Robert Anstruther (died 1583) was a Scottish soldier in the service of Mary of Guise and Mary, Queen of Scots, and was Captain of Inchkeith. He was an ensign of the Gardes Écossaises.

==Career==
Robert Anstruther was probably a son of John Anstruther of Anstruther in Fife and his second wife, Elizabeth Spens. James Anstruther of that Ilk was his nephew.

He wrote a letter to Mary of Guise regarding the service of two soldiers and a recommended promotion. The letter is not dated, but probably was written during her Regency between 1554 and 1560.

In July 1561 Mary, Queen of Scots, who was at Méru near Beauvais and north of the Château de Saint-Germain-en-Laye, gave orders that Anstruther should receive Dunbar Castle from its French keeper, Corbeyran de Cardaillac Sarlabous, with its cannon and ammunition according to an inventory made by Robert Hamilton of Briggis. He was also to take command of the fortress on the Island of Inchkeith from Captain Lussaignet. The letters were made by Secretary Raulet (d. 1574), whose wife was later Mary's servant.

Anstruther travelled from Mary's household at Méru to Edinburgh, bringing his commission to be captain of Inchkeith and Dunbar Castle. He arrived on 14 August 1561, also bringing the news from the French court that Mary, Queen of Scots was returning to Scotland after 13 years in France.

== Inchkeith and Dumbarton ==
Anstruther went to Inchkeith on 12 September 1561 to repair the fortress on the island, which had been constructed for Mary of Guise in 1555. He brought the Master of Work William MacDowall and craftsmen and gunners including David Rowan, the metal-workers Adam Hamilton and John Biccarton, and the glazier Steven Loch who provided a window for Anstruther's chamber. Workmen were equipped with spades, picks and mattocks, and chisels to unspike the cannon left on the island. His lieutenant was John Beaton of Balfour (Beaton married Robert's sister Agnes Anstruther). Two senior soldiers were on double pay, and three boatmen were retained to serve the island, Captain Lumsden, and Thomas and Alexander Northgate.

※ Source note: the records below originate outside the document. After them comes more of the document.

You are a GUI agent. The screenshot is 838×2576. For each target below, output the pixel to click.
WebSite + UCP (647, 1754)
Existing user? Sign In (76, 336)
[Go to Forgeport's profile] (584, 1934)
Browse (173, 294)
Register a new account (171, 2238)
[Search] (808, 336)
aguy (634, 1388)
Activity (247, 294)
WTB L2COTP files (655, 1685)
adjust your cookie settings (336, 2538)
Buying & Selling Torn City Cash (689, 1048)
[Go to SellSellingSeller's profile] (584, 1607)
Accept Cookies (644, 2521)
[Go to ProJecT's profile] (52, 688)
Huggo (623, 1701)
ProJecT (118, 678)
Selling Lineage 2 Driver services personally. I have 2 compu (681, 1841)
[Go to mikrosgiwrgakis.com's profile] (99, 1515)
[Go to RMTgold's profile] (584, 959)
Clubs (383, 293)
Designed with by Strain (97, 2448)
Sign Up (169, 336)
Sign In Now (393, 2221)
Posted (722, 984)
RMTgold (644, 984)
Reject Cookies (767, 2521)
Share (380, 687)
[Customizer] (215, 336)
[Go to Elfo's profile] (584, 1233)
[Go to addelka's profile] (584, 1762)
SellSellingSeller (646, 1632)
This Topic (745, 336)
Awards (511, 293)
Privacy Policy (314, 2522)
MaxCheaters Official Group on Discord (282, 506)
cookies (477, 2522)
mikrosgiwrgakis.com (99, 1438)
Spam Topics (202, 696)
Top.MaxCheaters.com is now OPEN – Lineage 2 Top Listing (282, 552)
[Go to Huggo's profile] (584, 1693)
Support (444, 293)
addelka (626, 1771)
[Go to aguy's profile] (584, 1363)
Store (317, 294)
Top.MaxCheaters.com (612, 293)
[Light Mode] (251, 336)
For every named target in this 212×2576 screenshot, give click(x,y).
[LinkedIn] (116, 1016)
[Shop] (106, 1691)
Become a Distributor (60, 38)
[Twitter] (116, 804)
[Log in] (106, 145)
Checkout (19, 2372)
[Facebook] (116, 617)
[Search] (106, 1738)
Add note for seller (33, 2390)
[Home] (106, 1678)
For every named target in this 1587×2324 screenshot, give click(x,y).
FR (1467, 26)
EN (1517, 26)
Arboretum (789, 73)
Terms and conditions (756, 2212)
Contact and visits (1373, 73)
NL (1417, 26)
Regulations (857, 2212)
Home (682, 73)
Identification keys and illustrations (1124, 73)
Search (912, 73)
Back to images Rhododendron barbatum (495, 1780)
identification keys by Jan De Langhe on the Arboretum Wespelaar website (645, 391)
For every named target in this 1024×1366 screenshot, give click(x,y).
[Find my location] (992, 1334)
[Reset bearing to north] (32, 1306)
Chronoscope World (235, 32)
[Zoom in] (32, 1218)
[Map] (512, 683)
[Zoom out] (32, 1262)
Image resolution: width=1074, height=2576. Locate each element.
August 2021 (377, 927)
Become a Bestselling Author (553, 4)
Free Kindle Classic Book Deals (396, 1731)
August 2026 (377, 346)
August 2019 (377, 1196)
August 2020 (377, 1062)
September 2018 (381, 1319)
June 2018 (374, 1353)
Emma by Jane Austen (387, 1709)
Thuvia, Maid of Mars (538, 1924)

There was a prisoner on Inchkeith, George Laidlaw.

In April 1562, Anstruther was made captain of Dumbarton Castle, after Duke of Chatelherault was forced to resign the keepership due to the actions of his son James Hamilton, 3rd Earl of Arran. He travelled to Dumbarton from St Andrews and was installed by the Marchmont Herald, Adam McCulloch. He employed five watch men at Dumbarton.

Payments to Robert Anstruther for garrisoning Inchkeith in 1564 mention his lieutenant and two soldiers on double pay. Inchkeith usually had a garrison of forty soldiers. It was provisioned and reinforced with extra artillery in 1565 and 1566. Surplus provisions were returned to Tantallon and to Leith but failed to find buyers. One of the Leith sea captains who made trips to Leith for Robert Anstruther was John Downie. In 1580 Downie brought plague to Edinburgh from Denmark in his ship the William and his crew was quarantined on the islands of Inchcolm and Inchkeith. His son John Downie, who was also a skipper in Leith, presented James VI of Scotland with a porcupine.

== Battle of Carberry ==
Robert Anstruther rode with John Beaton (a cousin of John Beaton of Balfour) to join Mary, Queen of Scots, and Bothwell at Dunbar Castle before the battle of Carberry Hill. His report (translated into French) is an important source for these events. David Calderwood wrote that Captain Anstruther commanded 200 musketeers of the royal guard for Mary and Bothwell at Carberry, although some writers say Alexander Stewart and Hew Lauder led these troops.

== Later life ==
Anstruther continued at Inchkeith under Regent Moray and received wages for soldiers there in June 1568 including Bartraham Companye, William Lowriestoun, Julian Rowan, David Scraling, George Lafont, John Carruthers, and Archie Blackwood.

In January 1568 Regent Moray authorised the demolition of the fort and granted Anstruther the use and sale of salvaged materials from the accommodation including slates, roof timbers, doors, windows, iron yetts, and storage girnels. In February 1568 Moray granted him lands and the castle at Ormiston in Eckford and "Goven's lands" at Maxton in Roxburghshire, which had been forfeited by James Ormiston for treason for his involvement in the murder of Lord Darnley.

An entry in the register of burials at Anstruther gives his date of death as 20 November 1583, and describes him as an "enseinzie to the Scottis Garde in France".